Le temps passé au service militaire sera compté comme journées de travail ; l'impôt sera à la charge de l'État.
Les personnes fortunées auront le droit de prendre le titre de bienfaiteurs en versant une somme de deux mille francs, comme prime unique d'assurance personnelle, tout en conservant le droit à la retraite en cas de revers de fortune.
Les noms des bienfaiteurs seront affichés pendant leur vie, dans la salle de la mairie de la commune où ils résident.
Tous les assurés auront droit de payer en une ou deux fois leur prime d'assurance à vie, en versant mille francs à la caisse nationale, et conserveront le droit à la retraite ; une obligation leur sera délivrée comme pièce justificative.
La pension de retraite, basée sur la mutualité, sera inaliénable, insaisissable et intransmissible.
Un tribunal de pères de famille sera institué dans chaque localité, pour juger les différends relatifs à l'impôt.
Comme l'impôt ne sera payé que par les personnes qui possèdent et soumises déjà à d'autres impôts, la perception sera facile et se fera comme il en est indiqué ci-dessous.
Les capitaux, pour ne pas rester improductifs, seront immédiatement prêtés à l'agriculture et à l'industrie, à l'Etat ou aux villes, à intérêt de 5 pour cent.
Les prêts ne seront consentis que sur le contrôle des Conseils d'arrondissement, ou par un Conseil spécial, et devront toujours être garantis par une valeur mobilière ou foncière.
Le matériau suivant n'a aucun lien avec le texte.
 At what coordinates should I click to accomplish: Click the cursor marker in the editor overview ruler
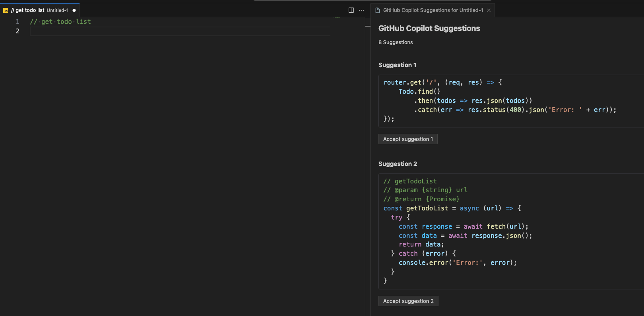pos(368,26)
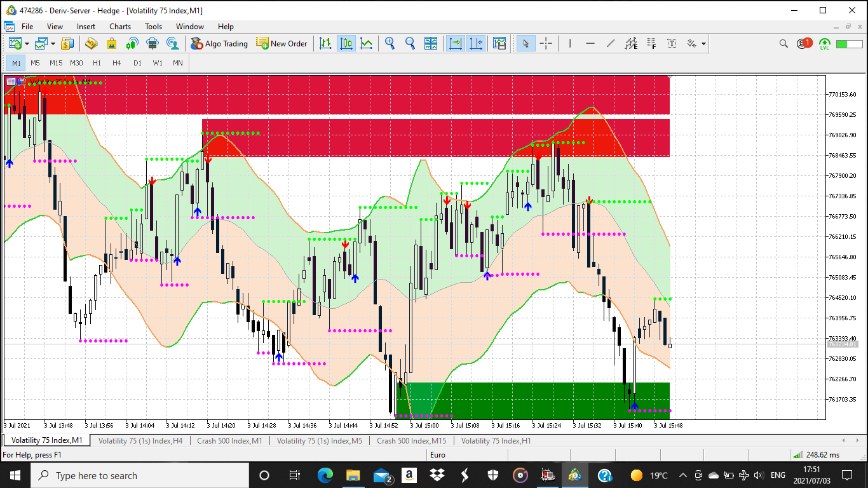
Task: Open the profiles dropdown arrow
Action: click(53, 44)
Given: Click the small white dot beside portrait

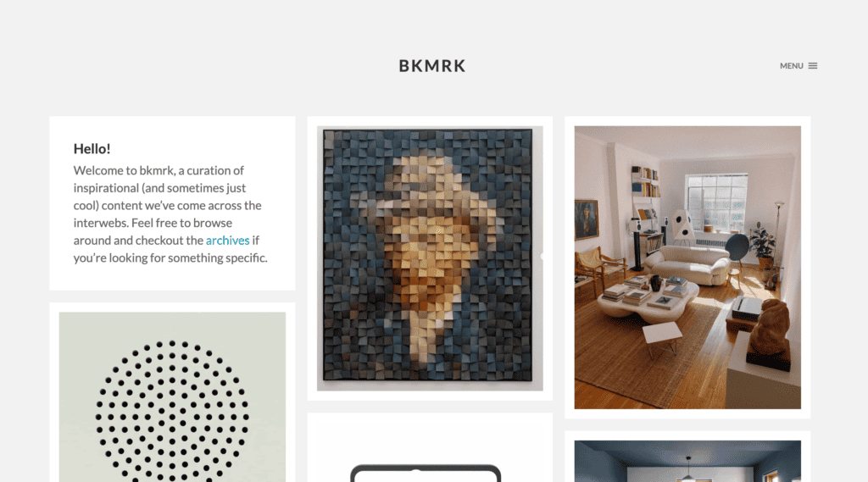Looking at the screenshot, I should [542, 256].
Le capital social d'assurance se compose du versement des cinq centimes, par environ 25 millions d'habitants, des deux sexes, soit 456 millions de francs chaque année. En retranchant 56 millions pour les non valeurs, il reste 400 millions, qui, aussitôt reçus, retournent à l'industrie et à l'agriculture, sous forme de prêts, pour la production des intérêts ; il n'y a donc aucun déplacement du capital.
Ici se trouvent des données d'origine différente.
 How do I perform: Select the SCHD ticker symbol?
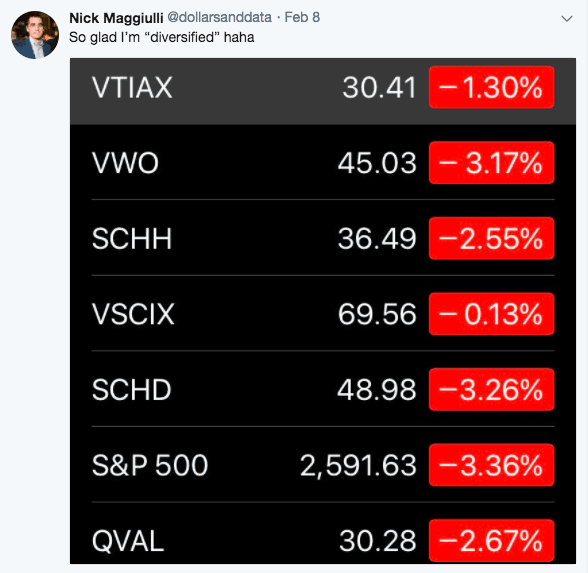[132, 390]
Le capital d'assurance se grossit des intérêts des versements des assurés décédés, des versements assurés ayant des moyens d'existence et des versements des étrangers résidant en France, et qui n'ont droit à la retraite que s'ils sont naturalisés depuis l'âge de 20 ans, ou 40 ans avant d'avoir droit à la retraite. Si l'on consulte les tables de mortalité de Déparcieux, on trouve que sur 25 millions d'habitants, à partir de l'âge de 15 ans, il n'en reste à 60 ans que 3 millions 502,174.
D'après notre système, on peut sur ce dernier nombre en déduire un tiers pouvant vivre sans la pension de retraite, il ne reste donc plus que 2 millions 500 mille habitants des deux sexes ayant besoin de la pension de retraite.
Le capital de 400 millions par année, placé à 5 pour cent d'intérêt, pendant 45 ans, donne un produit de 63 milliards 480 millions 63,338 francs 37 centimes.
En dépensant l'intérêt du capital, qui est de 3 milliards 174 millions 3,116 francs 91 centimes, on donnera à chacun des 2 millions 500 mille rentiers, 1,269 francs 60 centimes de pension ; si on réduit 69 francs 60 centimes pour frais de perception et d'administration de banque, les pensions de retraite seront encore de 1,200 francs par individu.
Le capital de 63 milliards paraît impossible à réaliser, puisqu'il n'existe pas en numéraire ; mais, si l'on réfléchit, on reconnait qu'il peut véritablement exister, car il sera représenté par le sol et les valeurs mobilières et immobilières résultant du prêt de 400 millions par année.
L'industrie et l'agriculture pourraient emprunter dix fois cette somme chaque année ; à 5 pour cent, le pays y bénéficierait de sommes considérables, car c'est toujours l'argent qui manque à ces deux branches de notre vitalité sociale.
Qu'on ne craigne pas de manquer d'emprunteurs ; il y en aura toujours d'inscrits avant la disponibilité des sommes à placer, malgré la somme des intérêts qui viendra grossir les 400 millions ; et, d'ailleurs, si les emprunteurs venaient à faire défaut, l'Etat n'a-t-il pas besoin d'argent pour payer sa dette ? Il trouverait certes, bien le moyen d'employer ce capital en servant les intérêts par les impôts ordinaires.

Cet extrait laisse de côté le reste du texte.